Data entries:
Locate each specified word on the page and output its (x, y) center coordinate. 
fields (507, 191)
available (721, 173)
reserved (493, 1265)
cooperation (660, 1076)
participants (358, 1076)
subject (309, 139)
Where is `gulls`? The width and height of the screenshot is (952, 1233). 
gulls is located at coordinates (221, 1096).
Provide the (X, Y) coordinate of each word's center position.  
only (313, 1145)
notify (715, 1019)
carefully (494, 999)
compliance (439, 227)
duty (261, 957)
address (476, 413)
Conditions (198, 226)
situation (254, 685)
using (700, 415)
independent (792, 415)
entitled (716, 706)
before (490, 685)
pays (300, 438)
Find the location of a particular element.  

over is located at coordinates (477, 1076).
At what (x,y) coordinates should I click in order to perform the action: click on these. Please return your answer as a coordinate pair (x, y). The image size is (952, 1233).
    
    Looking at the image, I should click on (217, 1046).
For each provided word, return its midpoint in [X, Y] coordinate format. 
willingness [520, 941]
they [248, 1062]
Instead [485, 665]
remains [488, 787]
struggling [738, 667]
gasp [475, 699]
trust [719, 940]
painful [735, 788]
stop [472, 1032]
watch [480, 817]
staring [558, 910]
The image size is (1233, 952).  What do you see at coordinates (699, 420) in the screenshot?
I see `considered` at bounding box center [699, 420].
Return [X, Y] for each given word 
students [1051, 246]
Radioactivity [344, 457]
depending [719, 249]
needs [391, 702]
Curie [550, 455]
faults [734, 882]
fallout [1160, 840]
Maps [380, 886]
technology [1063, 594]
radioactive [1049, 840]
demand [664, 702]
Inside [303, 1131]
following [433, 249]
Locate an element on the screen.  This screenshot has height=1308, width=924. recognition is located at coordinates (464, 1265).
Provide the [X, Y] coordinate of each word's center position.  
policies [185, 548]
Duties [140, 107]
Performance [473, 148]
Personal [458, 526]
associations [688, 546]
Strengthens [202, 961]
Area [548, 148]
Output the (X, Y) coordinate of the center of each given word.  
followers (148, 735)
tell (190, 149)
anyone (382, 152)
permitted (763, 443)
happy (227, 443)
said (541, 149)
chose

Task prompt: Express each line of the records above as a JSON list of strings, one string per line, with blank lines omitted.

The answer:
[
  "Locate each specified word on the page and output its (x, y) center coordinate. ",
  "fields (507, 191)",
  "available (721, 173)",
  "reserved (493, 1265)",
  "cooperation (660, 1076)",
  "participants (358, 1076)",
  "subject (309, 139)",
  "Where is `gulls`? The width and height of the screenshot is (952, 1233). ",
  "gulls is located at coordinates (221, 1096).",
  "Provide the (X, Y) coordinate of each word's center position.  ",
  "only (313, 1145)",
  "notify (715, 1019)",
  "carefully (494, 999)",
  "compliance (439, 227)",
  "duty (261, 957)",
  "address (476, 413)",
  "Conditions (198, 226)",
  "situation (254, 685)",
  "using (700, 415)",
  "independent (792, 415)",
  "entitled (716, 706)",
  "before (490, 685)",
  "pays (300, 438)",
  "Find the location of a particular element.  ",
  "over is located at coordinates (477, 1076).",
  "At what (x,y) coordinates should I click in order to perform the action: click on these. Please return your answer as a coordinate pair (x, y). The image size is (952, 1233).",
  "    Looking at the image, I should click on (217, 1046).",
  "For each provided word, return its midpoint in [X, Y] coordinate format. ",
  "willingness [520, 941]",
  "they [248, 1062]",
  "Instead [485, 665]",
  "remains [488, 787]",
  "struggling [738, 667]",
  "gasp [475, 699]",
  "trust [719, 940]",
  "painful [735, 788]",
  "stop [472, 1032]",
  "watch [480, 817]",
  "staring [558, 910]",
  "The image size is (1233, 952).  What do you see at coordinates (699, 420) in the screenshot?",
  "I see `considered` at bounding box center [699, 420].",
  "Return [X, Y] for each given word ",
  "students [1051, 246]",
  "Radioactivity [344, 457]",
  "depending [719, 249]",
  "needs [391, 702]",
  "Curie [550, 455]",
  "faults [734, 882]",
  "fallout [1160, 840]",
  "Maps [380, 886]",
  "technology [1063, 594]",
  "radioactive [1049, 840]",
  "demand [664, 702]",
  "Inside [303, 1131]",
  "following [433, 249]",
  "Locate an element on the screen.  This screenshot has height=1308, width=924. recognition is located at coordinates (464, 1265).",
  "Provide the [X, Y] coordinate of each word's center position.  ",
  "policies [185, 548]",
  "Duties [140, 107]",
  "Performance [473, 148]",
  "Personal [458, 526]",
  "associations [688, 546]",
  "Strengthens [202, 961]",
  "Area [548, 148]",
  "Output the (X, Y) coordinate of the center of each given word.  ",
  "followers (148, 735)",
  "tell (190, 149)",
  "anyone (382, 152)",
  "permitted (763, 443)",
  "happy (227, 443)",
  "said (541, 149)",
  "chose"
]